C'est chose faite avec l'acquisition par Crédit Agricole SA d'une participation minoritaire de 7 % dans Worldline, pour un investissement estimé autour de 260 millions d'euros. Une opération qui vise clairement deux objectifs. Un, consolider un partenariat signé l'été dernier et visant à créer une co-entreprise en France dans le service d'acquisition de paiement pour les commerçants (service qui permet au marchand d'encaisser un paiement effectué par un client). Cette coentreprise devrait être opérationnelle cette année, une fois obtenue, ce qui n'est pas encore le cas, le feu de différentes autorités de supervision dont l'Autorité de la concurrence.
Une valorisation en chute libre
Deux, et c'est sans doute le plus important, donner un signal au marché, aux actionnaires de Worldline, aux banques et aux autres acteurs partenaires, sur la viabilité et la pérennité de l'entreprise de paiement qui a traversé l'enfer. En moins de trois mois, Worldline aura successivement vécu un avertissement sur résultats, une chute de plus de 60 % de son cours de Bourse et sa sortie du coup de l'indice phare du CAC 40, des pannes informatiques et enfin la résiliation forcée de contrats avec des commerçants en Allemagne.
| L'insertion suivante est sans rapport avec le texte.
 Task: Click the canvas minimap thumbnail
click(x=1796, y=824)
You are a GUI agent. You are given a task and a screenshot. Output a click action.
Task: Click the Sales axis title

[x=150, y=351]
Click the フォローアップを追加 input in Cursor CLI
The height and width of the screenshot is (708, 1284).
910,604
La maison Worldline, qui a multiplié les acquisitions ces dernières années à travers l'Europe, jusqu'à afficher une place de leader, a finalement craqué sous le poids d'une intégration plus difficile que prévu des entités acquises et d'un endettement net élevé de 1,8 milliard d'euros (le double en tenant compte des montants dus aux commerçants). Résultat, le groupe capitalise à peine sept fois ses résultats estimés à douze mois contre plus de 26 fois ses résultats estimés en 2019.